Although Constantine has been an intensive care nurse for several years, she noted that “the Adult Emergency and Gerontology Nurse Practitioner program was very challenging for me; it’s what I was looking for in graduate school. I I feel much more knowledgeable than when I started, and I’m ready for when I graduate in the spring.”
She also found her nursing instructors to be very helpful, but still challenged her with their assignments and exams. “The professors are extremely supportive and understand that we, as students, also live outside of life and events happen where time may be limited,” she said. “Dr Moira Kendra in particular was extremely attentive and responded promptly to emails. She also gave me a scholarship referral.’
A life-changing experience during Covid-19
When Constantine began her nursing career, she knew she wanted to “help save people and be their ‘hero’.” She spent most of her time in the intensive care unit and “really loved saving lives.” She said: “I felt I was destined to do this in 2020 when the Covid-19 pandemic started. But then I suddenly lost my father to Covid-19 after trying several lifesaving techniques on him, right outside our house.. Shortly after that, my mom was hospitalized for a few weeks with the same illness.”

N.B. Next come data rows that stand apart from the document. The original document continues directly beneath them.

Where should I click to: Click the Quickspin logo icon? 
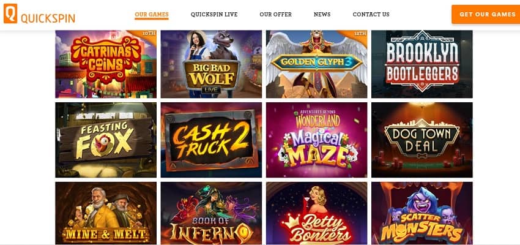pos(10,13)
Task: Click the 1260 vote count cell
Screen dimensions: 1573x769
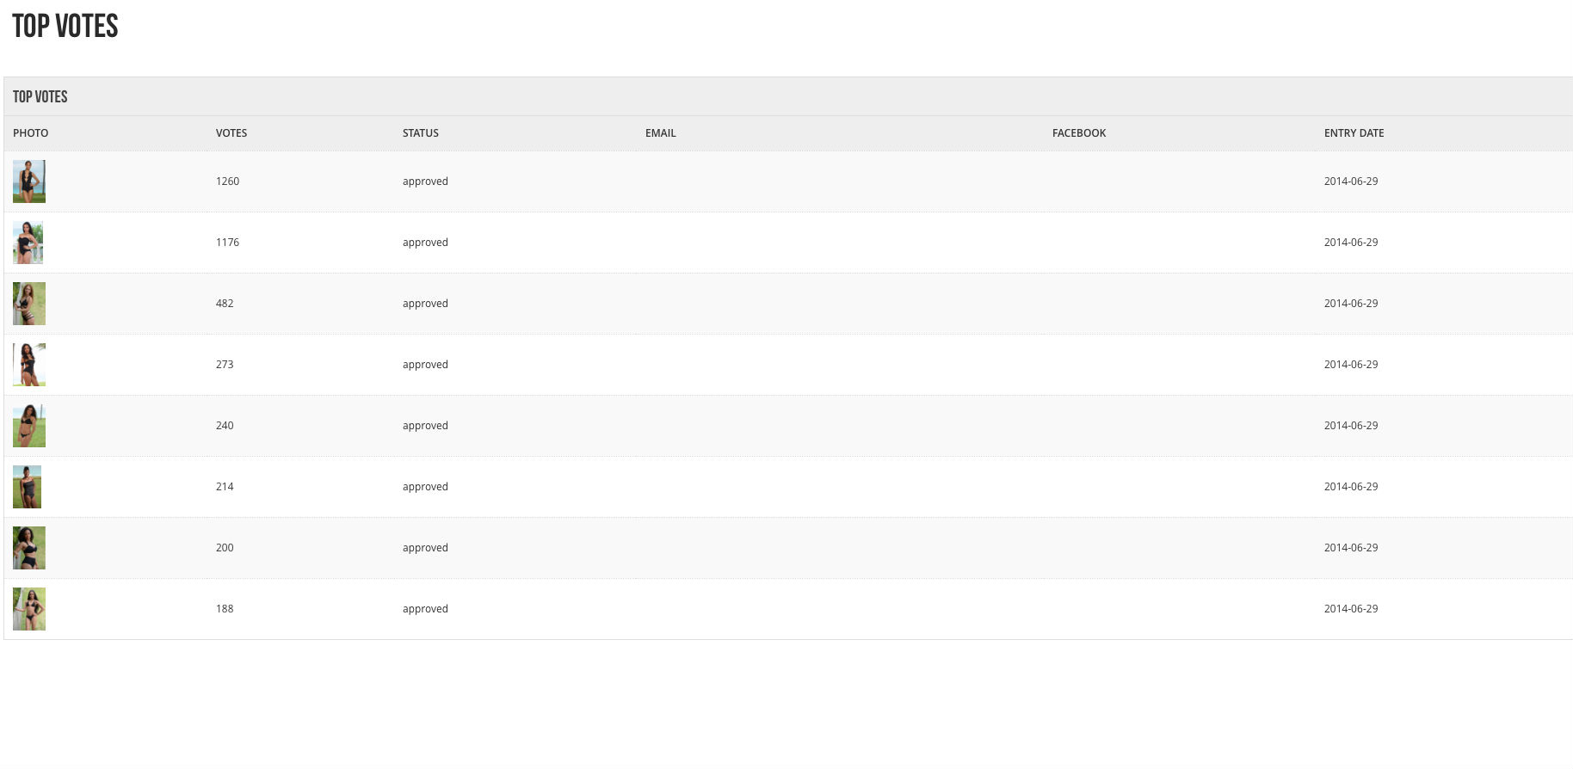Action: click(227, 181)
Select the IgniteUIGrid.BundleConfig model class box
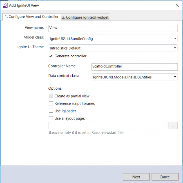Image resolution: width=183 pixels, height=183 pixels. 113,39
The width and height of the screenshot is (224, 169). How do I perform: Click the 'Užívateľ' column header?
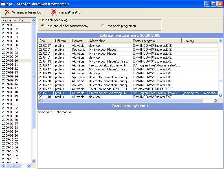(62, 41)
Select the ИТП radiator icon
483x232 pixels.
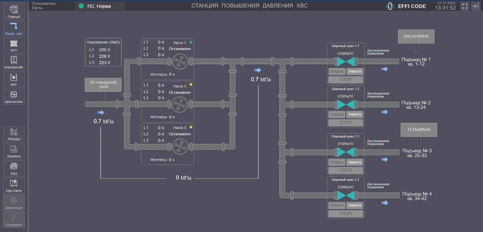[x=14, y=45]
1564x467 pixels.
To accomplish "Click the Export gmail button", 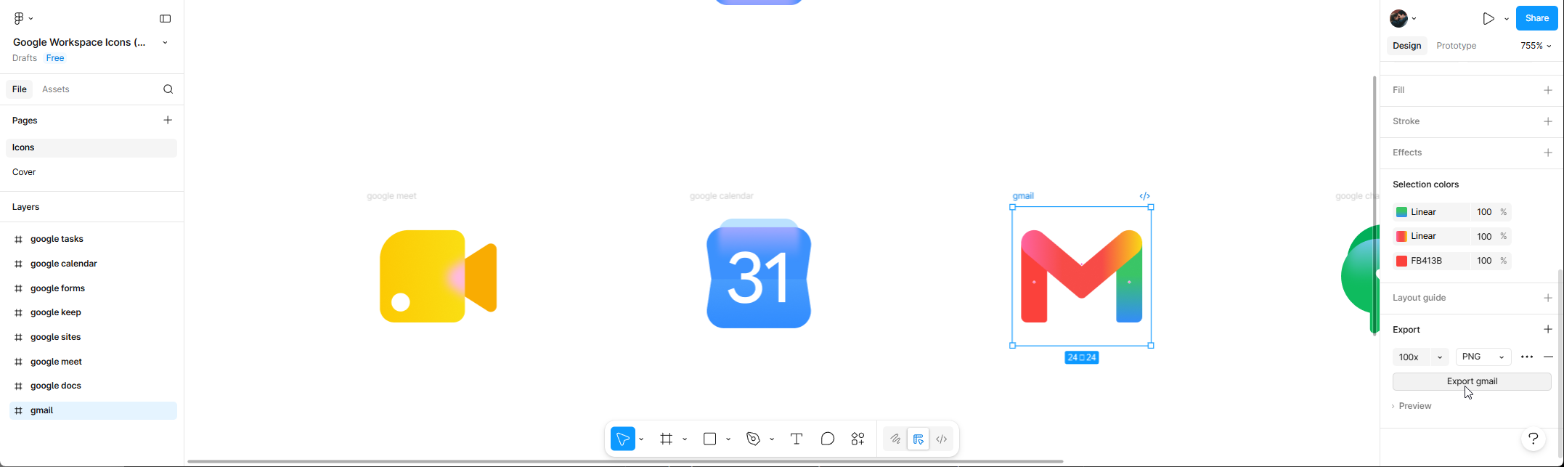I will (x=1472, y=381).
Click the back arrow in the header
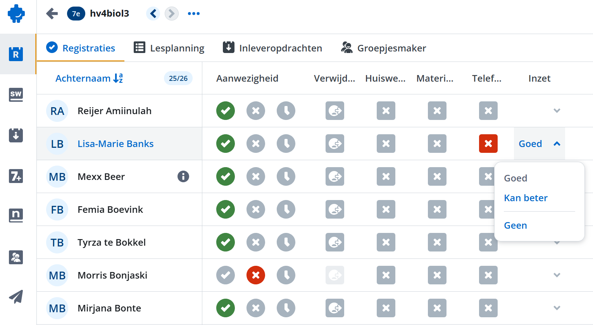The height and width of the screenshot is (325, 593). pos(52,14)
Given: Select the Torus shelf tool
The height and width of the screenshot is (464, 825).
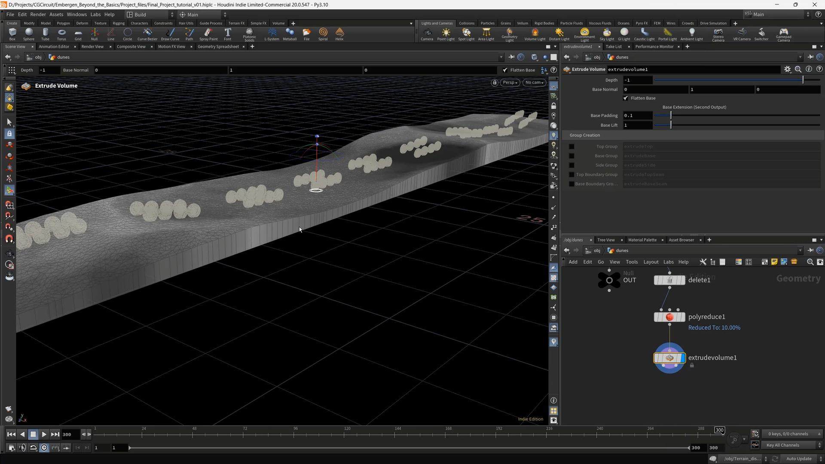Looking at the screenshot, I should coord(61,34).
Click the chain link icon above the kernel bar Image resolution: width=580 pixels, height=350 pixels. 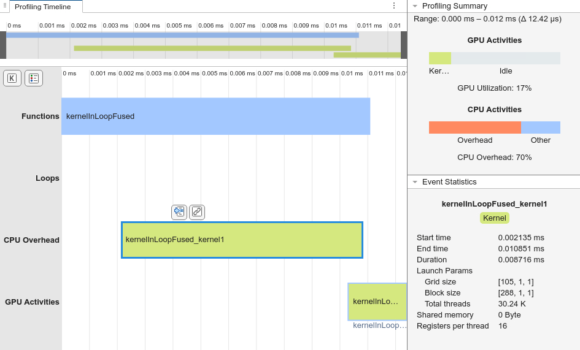197,212
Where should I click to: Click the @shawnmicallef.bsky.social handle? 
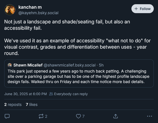point(70,65)
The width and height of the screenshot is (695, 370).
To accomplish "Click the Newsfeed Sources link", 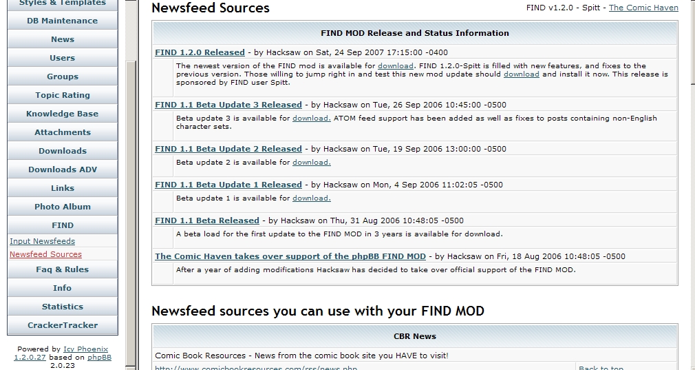I will (x=45, y=254).
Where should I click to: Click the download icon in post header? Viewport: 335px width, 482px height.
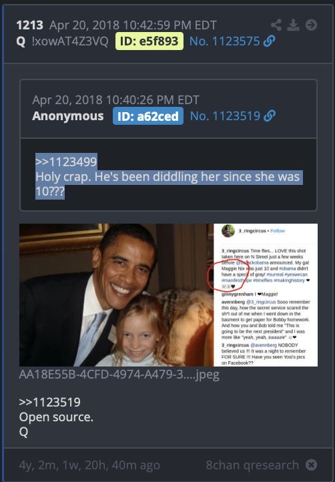(x=293, y=25)
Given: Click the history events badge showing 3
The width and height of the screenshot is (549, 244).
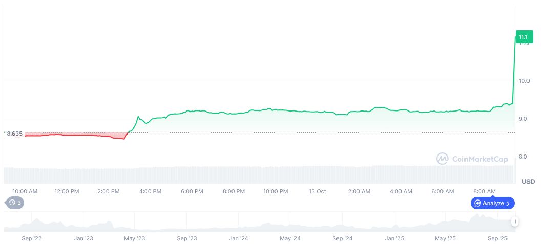Looking at the screenshot, I should [x=15, y=203].
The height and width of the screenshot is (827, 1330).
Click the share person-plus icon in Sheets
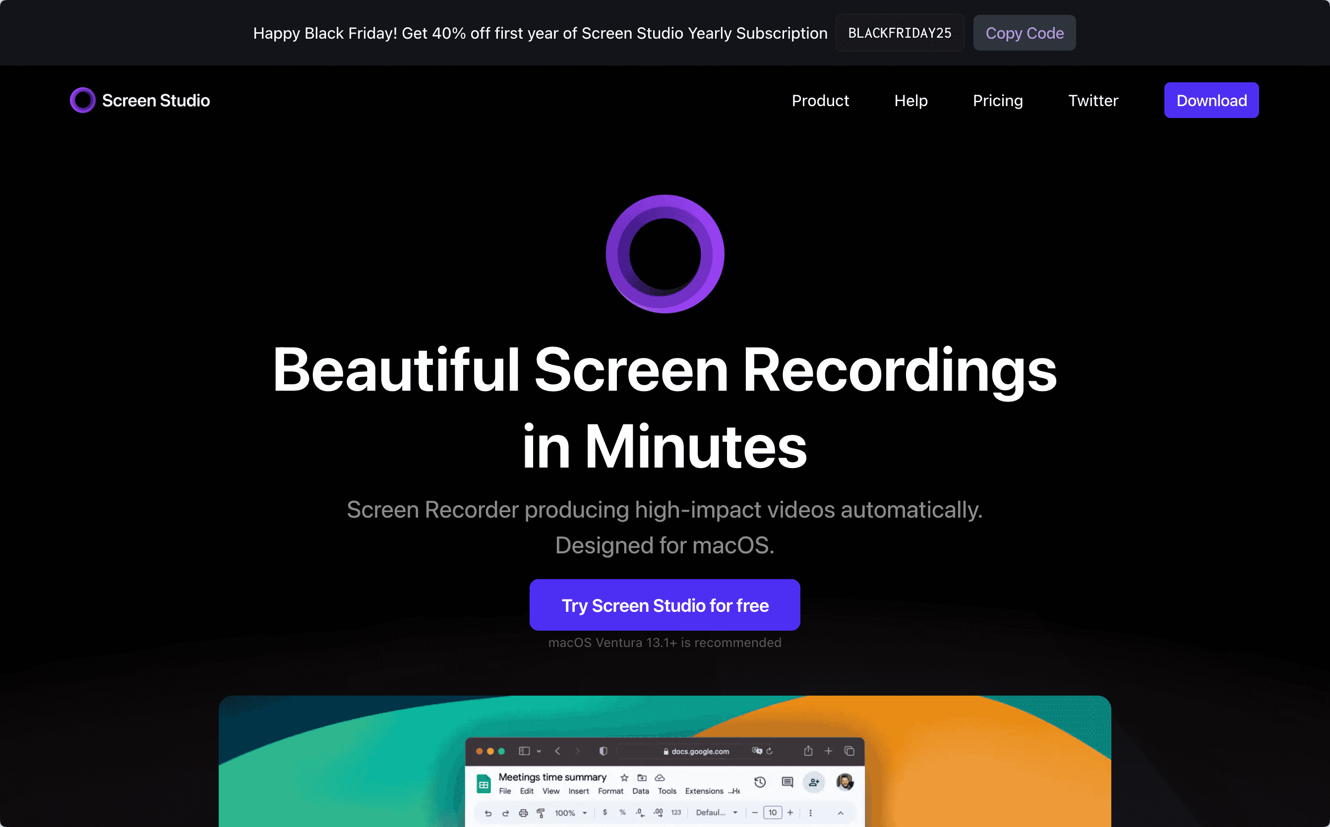(814, 782)
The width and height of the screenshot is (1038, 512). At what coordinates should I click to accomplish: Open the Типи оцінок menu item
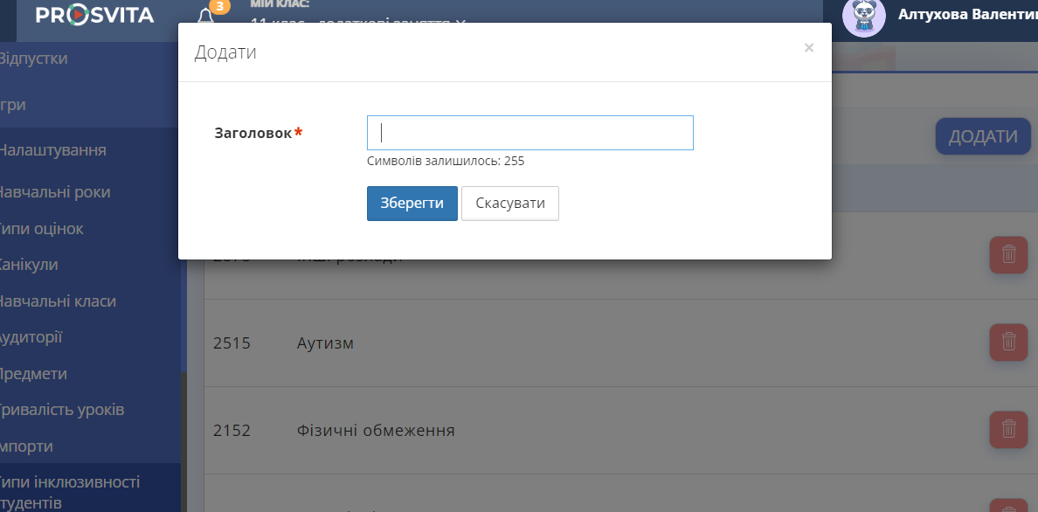(x=42, y=229)
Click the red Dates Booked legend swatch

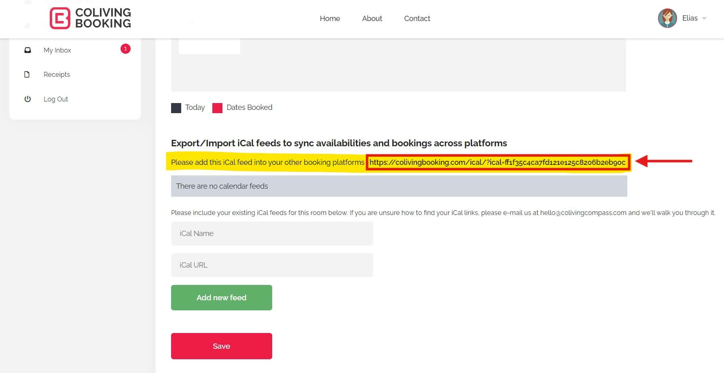click(217, 108)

“It was during this difficult time that I discovered that medical professionals are often so invested in saving a person’s life that they don’t think about the consequences of their efforts,” she continued. “Since then, I have learned that doing ‘more’ is not always helpful. Patients have a choice in how they receive medical care and how they want to spend the rest of their lives. Many of them do not want to spend their last months, days or years in a hospital , where treatment takes place. Instead, I hope to empower patients to spend the lives they have left with their loved ones.”
Constantine left the intensive care unit not because of the stress of Covid-19, but because she “no longer agreed to do ‘everything'” with someone who has no voice and critically limited chances of survival, let alone quality of life “.
“This scholarship will help me achieve my goals of becoming a palliative care nurse practitioner and change the way healthcare professionals and treatment are viewed,” she said. “It’s truly a gift—a gift of opportunity—that I can give to these patients and their families. I would like to change the perspective of the medical field to really understand what “quality of life” is.